A 2014 meta-analysis also revealed that lycopene decreased stroke risk (including stroke occurrence or mortality) by more than 19 percent. In addition to lowering your risk of stroke, lycopene has been shown to have potential anti-cancer activity, likely due to its potent antioxidant properties.
A 2014 meta-analysis of 10 studies also showed that dietary lycopene might protect against the risk of ovarian cancer among postmenopausal women. There is also some evidence from animal studies that lycopene may help with cancer treatment as well.
One study found that lycopene treatment reduced the growth of brain tumors, while another showed frequent lycopene intake suppressed breast tumor growth in mice.
Watermelon Extract May Significantly Reduce Blood Pressure
New research also highlights the role of watermelon nutrients on heart attack prevention via a significant reduction in blood pressure.

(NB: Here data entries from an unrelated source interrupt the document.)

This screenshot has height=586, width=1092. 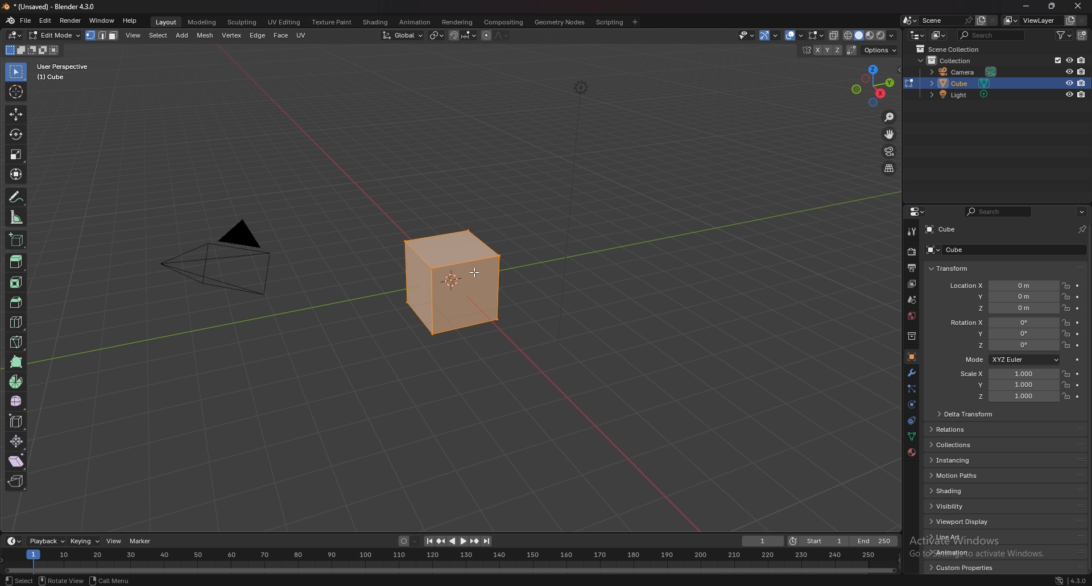 What do you see at coordinates (16, 342) in the screenshot?
I see `knife` at bounding box center [16, 342].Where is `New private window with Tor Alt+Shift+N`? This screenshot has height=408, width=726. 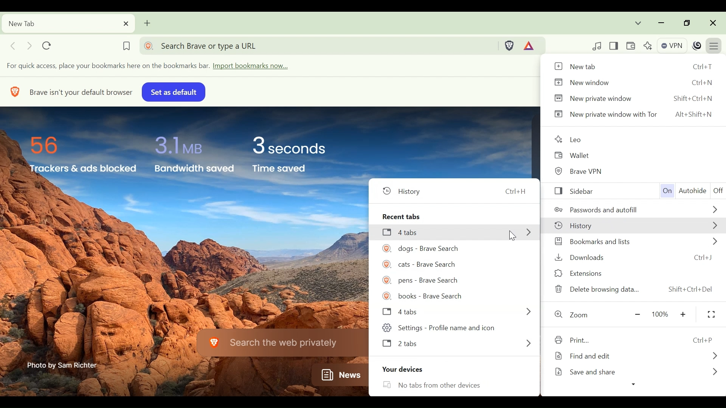
New private window with Tor Alt+Shift+N is located at coordinates (635, 116). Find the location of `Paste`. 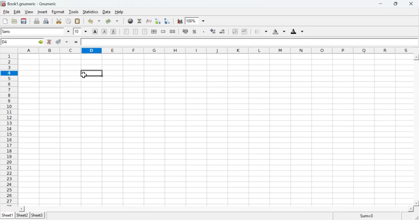

Paste is located at coordinates (77, 21).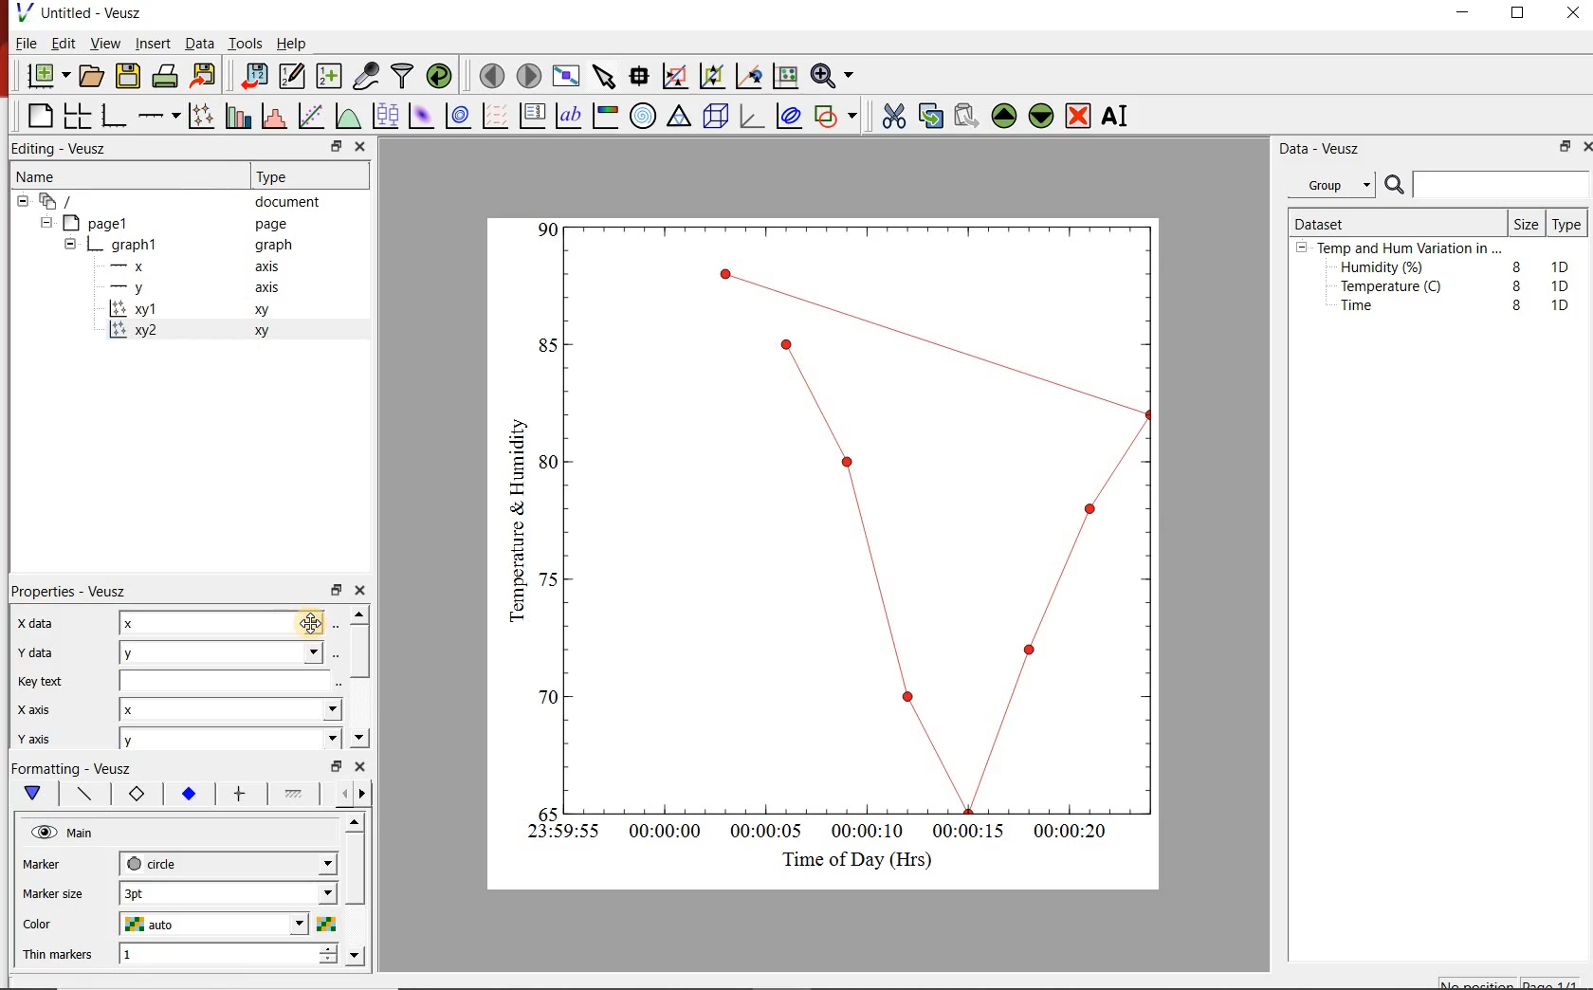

Obese study participants who received citrulline and arginine supplements derived from watermelon extract significantly improved blood pressure and cardiac stress while resting and undergoing a stressful cold-water test. According to the researchers:
“Watermelon supplementation reduced aortic BP [blood pressure] and myocardial oxygen demand during CPT [cold pressor test] and the magnitude of the cold-induced increase in wave reflection in obese adults with hypertension. Watermelon may provide cardioprotection by attenuating cold-induced aortic hemodynamic responses.”
Remember, in your body, the citrulline in watermelon is converted into L-arginine, a precursor to nitric oxide. Adequate nitric oxide is required to enable your blood vessels to stay relaxed and open for blood flow, which is one reason why it may help lower blood pressure.
Watermelon for Inflammation and More
What else is watermelon good for? It’s rich in anti-inflammatory substances. For instance, watermelon contains the anti-inflammatory, antioxidant lycopene, cucurbitacin E, or triterpenoid, which reduces the activity of the pain inflammation-causing enzyme cyclooxygenase – the same enzyme blocked by COX-2 inhibitors, which include most NSAIDs like aspirin and ibuprofen. While being very low in calories (about 46 calories in a cup), watermelon also contains an impressive variety of other important nutrients in which many people are lacking, including:
- Vitamin C
- Vitamin B6
- Vitamin A
How to Pick the Perfect Watermelon
Cutting into a watermelon and finding out it lacks flavor is disappointing. There’s a trick you can use to pick out a ripe watermelon, either from your favorite Stutzmans Garden Center or your own melon patch. Look for a pale, buttery-yellow spot (not white or green) on the bottom. This is where the watermelon sits on the ground ripening, and it’s one of the best indicators of ripeness you can use (even commercial watermelon pickers use this as a gauge).19 Other tricks for picking a ripe watermelon include:
- It should be heavy for its size.
- Smooth rind with a dull top (the top is the side opposite the ground spot)
- The thump test (this is controversial, but ripe watermelon is said to have a hollow bass sound)
Store your watermelon in a cool area (50-60 degrees F) until it’s cut. Cut watermelon should be refrigerated (and be sure to wipe off your watermelon with a damp cloth before cutting it). Remember, try the rind blended with some lime juice rather than simply tossing it in the trash (choose an organic watermelon, especially if you’ll be eating the rind). One-sixteenth of a medium watermelon contains 11.3 grams of fructose (I recommend keeping your total fructose intake below 25 grams of fructose per day if you’re in good health and below 15 grams a day when overweight have issues with high blood pressure or diabetes).